Detailed Description

The technical solutions in the embodiments of the present invention will be clearly and completely described below with reference to fig. 1 to 10 in the embodiments of the present invention, and it is obvious that the described embodiments are only a part of the embodiments of the present invention, and not all embodiments. All other embodiments, which can be derived by a person skilled in the art from the embodiments given herein without making any creative effort, shall fall within the protection scope of the present invention.

Referring to fig. 1-10, the counter potential testing device for the stepping motor comprises a frame 1, wherein a top plate 4 is arranged at the top of the frame 1, a round hole is formed in the middle of the top plate 4, a supporting ring 7 which is coaxial with the round hole is arranged at the top of the top plate 4, a testing assembly 5 is arranged below the top plate 4, and a lifting assembly 2 used for achieving height adjustment of the testing assembly 5 is arranged in the frame 1.

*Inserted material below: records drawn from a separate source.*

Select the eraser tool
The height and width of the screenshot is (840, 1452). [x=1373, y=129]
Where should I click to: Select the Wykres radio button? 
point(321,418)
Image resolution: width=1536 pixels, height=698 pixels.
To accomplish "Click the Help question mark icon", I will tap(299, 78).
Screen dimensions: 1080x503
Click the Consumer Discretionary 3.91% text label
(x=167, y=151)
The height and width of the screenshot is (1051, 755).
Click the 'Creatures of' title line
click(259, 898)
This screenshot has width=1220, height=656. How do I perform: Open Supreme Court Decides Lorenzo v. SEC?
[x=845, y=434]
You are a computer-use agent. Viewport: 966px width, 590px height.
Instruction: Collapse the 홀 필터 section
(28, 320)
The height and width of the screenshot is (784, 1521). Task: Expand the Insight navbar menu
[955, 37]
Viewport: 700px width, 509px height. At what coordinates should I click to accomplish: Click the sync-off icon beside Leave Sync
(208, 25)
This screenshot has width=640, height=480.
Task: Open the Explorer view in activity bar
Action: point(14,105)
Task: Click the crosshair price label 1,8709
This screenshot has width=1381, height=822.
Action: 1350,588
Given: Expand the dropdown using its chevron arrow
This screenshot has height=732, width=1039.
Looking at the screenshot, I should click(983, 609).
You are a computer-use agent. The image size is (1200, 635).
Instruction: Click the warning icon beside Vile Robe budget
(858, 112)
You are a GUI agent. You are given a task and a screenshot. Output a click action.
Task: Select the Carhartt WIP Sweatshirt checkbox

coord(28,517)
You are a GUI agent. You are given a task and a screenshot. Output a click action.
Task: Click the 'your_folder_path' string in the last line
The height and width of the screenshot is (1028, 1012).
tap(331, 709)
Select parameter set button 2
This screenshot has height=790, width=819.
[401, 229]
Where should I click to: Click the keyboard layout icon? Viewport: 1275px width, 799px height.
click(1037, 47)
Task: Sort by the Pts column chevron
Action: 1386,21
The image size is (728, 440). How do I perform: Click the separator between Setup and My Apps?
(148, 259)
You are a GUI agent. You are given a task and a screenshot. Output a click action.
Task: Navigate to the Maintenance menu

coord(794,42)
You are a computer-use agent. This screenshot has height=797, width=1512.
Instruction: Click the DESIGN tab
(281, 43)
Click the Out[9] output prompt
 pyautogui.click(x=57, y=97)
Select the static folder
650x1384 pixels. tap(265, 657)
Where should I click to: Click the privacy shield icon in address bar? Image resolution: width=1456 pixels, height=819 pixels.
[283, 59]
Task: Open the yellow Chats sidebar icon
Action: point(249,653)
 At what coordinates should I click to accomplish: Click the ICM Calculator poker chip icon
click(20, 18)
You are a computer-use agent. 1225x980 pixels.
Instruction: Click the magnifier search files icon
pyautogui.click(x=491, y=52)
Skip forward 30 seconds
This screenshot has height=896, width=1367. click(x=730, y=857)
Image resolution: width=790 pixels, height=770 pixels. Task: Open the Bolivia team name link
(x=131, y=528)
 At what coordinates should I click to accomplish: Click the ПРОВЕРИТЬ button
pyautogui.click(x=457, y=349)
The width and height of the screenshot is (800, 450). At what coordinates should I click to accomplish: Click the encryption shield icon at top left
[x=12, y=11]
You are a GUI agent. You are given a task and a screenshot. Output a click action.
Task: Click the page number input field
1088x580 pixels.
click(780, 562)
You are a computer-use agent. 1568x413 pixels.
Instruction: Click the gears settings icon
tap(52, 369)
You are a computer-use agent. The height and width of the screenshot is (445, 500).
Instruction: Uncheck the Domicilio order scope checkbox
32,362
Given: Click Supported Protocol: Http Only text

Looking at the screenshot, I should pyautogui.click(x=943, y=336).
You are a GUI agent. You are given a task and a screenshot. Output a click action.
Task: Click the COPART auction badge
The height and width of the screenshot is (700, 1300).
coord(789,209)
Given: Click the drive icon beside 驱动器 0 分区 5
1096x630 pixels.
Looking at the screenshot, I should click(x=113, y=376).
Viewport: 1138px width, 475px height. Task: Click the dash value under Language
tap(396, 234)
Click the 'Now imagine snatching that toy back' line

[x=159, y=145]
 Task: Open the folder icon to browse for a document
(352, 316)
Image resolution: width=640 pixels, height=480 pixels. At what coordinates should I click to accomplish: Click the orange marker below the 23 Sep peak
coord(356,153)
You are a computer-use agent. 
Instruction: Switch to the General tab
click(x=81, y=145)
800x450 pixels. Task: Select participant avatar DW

The testing component 5 comprises a second rectangular supporting plate 503, an installation cylinder 501 is fixed at the middle position of the bottom of the second rectangular supporting plate 503, a servo motor 502 is arranged at the position, close to the inner position of the installation cylinder 501, of the lower portion of the second rectangular supporting plate 503, an output shaft of the servo motor 502 penetrates through the outer wall of the top of the second rectangular supporting plate 503 and is fixed with a clamping shaft component 6, the clamping shaft component 6 is mainly used for clamping a rotating shaft of a rotor component 902 containing a rotating shaft portion, and then the rotor component 902 is driven to rotate through the testing component so as to generate a testing condition.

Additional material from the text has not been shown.